Researchers at Kaspersky Lab have uncovered multiple android based malicious cryptocurrency-mining applications being distributed via the Google Play store, with the miners posing as games, sports streaming apps, and VPNs. Some of these have been downloaded more than 100,000 times.
While the applications appear to provide legitimate functions, their real purpose is to secretly use the CPU power of the device to mine the cryptocurrency Monero.
Illicit cryptocurrency-mining has grown in popularity this year and, while mobile devices have far less power than a PC for illicit mining, there are billions of smartphones around the world and they’re an easy target for attackers. That’s especially the case given how easily users can install apps.
“Cybercriminals are banking on compensating for smartphones’ poor performance and mobile miners’ easy detection through the sheer number of handheld devices out there and their high infectibility,” said Roman Unuchek, security researcher at Kaspersky Lab.
The most common rogue mining apps were connected with soccer, with a Portuguese-language match-streaming app being one of the most commonly downloaded. The app fulfils its advertised function of allowing users to watch broadcast football matches, while also discreetly mining in the background.
A common tactic applied by the attackers is to hide a Coinhive JavaScript miner within the malicious apps. When the users launch a broadcast, the app opens an HTML file with an embedded JavaScript miner, which converts the streamer’s CPU power into a tool for mining Monero.
Researchers say the soccer-streaming miner was distributed via Google Play and downloaded by over 100,000 thousand users, mostly based in Brazil.
Another popular means of distributing miners via seemingly legitimate apps is to embed it within applications used to provide VPN connections.

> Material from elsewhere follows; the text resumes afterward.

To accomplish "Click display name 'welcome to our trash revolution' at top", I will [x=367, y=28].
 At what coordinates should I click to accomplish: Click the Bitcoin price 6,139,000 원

Researchers found that a cryptocurrency mining app called Vilny.net has been downloaded over 50,000 times, mostly in Ukraine and Russia.
Those behind Vilny have tailored the app to monitor the battery charge and temperature of the device, allowing the attackers to control the CPU usage to avoid the high temperature associated with extensive battery use — in order to ensure the user doesn’t notice any suspicious activity and connect it with the app.